L’abbiamo scoperto il 4 ottobre, durante l’interruzione momentanea del funzionamento della trinità di Zuckerberg, un assaggio del silenzio profetizzato da Don DeLillo in The Silence. Come sarebbe stato bello se invece di riversarci su Twitter ci fossimo messi a fissare il cielo nero fuori dalla finestra in preda allo sgomento. E invece eccoci riuniti a sghignazzare su un’altra piattaforma,pieni di battute geniali su quello che stava succedendo. Totalmente pazzi, gongolavamo dei problemi dei tre social su un altro social. Bello Twitter che ci ha accolto con quel tweet, belli i meme con Kim Kardashian al Met Gala (la regina dei social che rappresenta il blackout dei social). Qualcuno faceva notare che la cover nera di Donda era una profezia del blackout, qualcun altro rispondeva che il vero profeta è Demna Gvasalia. Toglieteci tutto, fate accadere qualsiasi cosa, basta che ci sia la possibilità di commentare in qualche modo quello che sta succedendo, e non con le persone vicine a noi, ma con “tutti”, perché ormai ragioniamo per frammenti e per moltitudini.

Qualche disertore c’è: l’11 settembre Lana Del Rey si è cancellata da Instagram, dicendo ciao ciao ai suoi milioni di follower. Anche Michaela Coel, nello speech dei Grammy diventato virale, suggeriva di sparire per un po’: «In un mondo che ci invita a sfogliare le vite degli altri per aiutarci a stabilire meglio come ci sentiamo e a sentire a nostra volta il bisogno di essere costantemente visibili – poiché la visibilità di questi tempi sembra in qualche modo equivalere al successo – non abbiate paura di scomparire per un po’. E vedere cosa arriva nel silenzio».

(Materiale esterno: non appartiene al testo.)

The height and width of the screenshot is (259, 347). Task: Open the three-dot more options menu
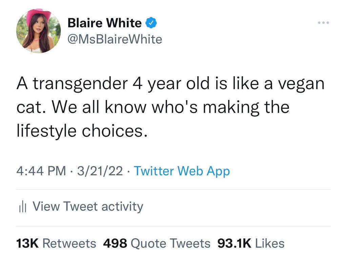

Al di là di Twitter, il fatto che un buio di 7 ore abbia generato dubbi e riflessioni esistenziali è la dimostrazione che siamo messi peggio di quanto pensassimo. Quando Instagram ha ricominciato a funzionare, diversi attivisti hanno condiviso dei post in cui interrogavano i follower sull’attivismo fuori dai social: «Se Instagram non tornasse mai più a funzionare, come si manifesterebbe il tuo anti-razzismo?». Altri hanno iniziato a bombardare di storie in cui spiegavano cos’era appena successo, collegandolo alle testimonianze di Francis Haugen, sviluppando teorie e riportando dati drammatici sulla pericolosità di Instagram e sui danni provocati dalla digital addiction. Più egoisticamente, molte persone si sono ritrovate a interrogarsi sulla loro identità e sui loro introiti (spesso le due cose coincidono). Chi sarebbe Chiara Ferragni senza il suo profilo? È la domanda del secolo, a cui lei ha prontamente risposto su Vogue: «Da un lato ho gioito che venisse zittito, dall’altro ho pensato: possono toglierti tutto in un secondo». In tanti sono rimasti male quando WhatsApp ha ripreso a funzionare e gli sms hanno smesso di arrivare. Un po’ come quegli antisociali che amavano segretamente il lockdown. Ma datemi qualche mese ancora per scrollare e rifletterci su, seduta sul divano, con l’iPhone in mano.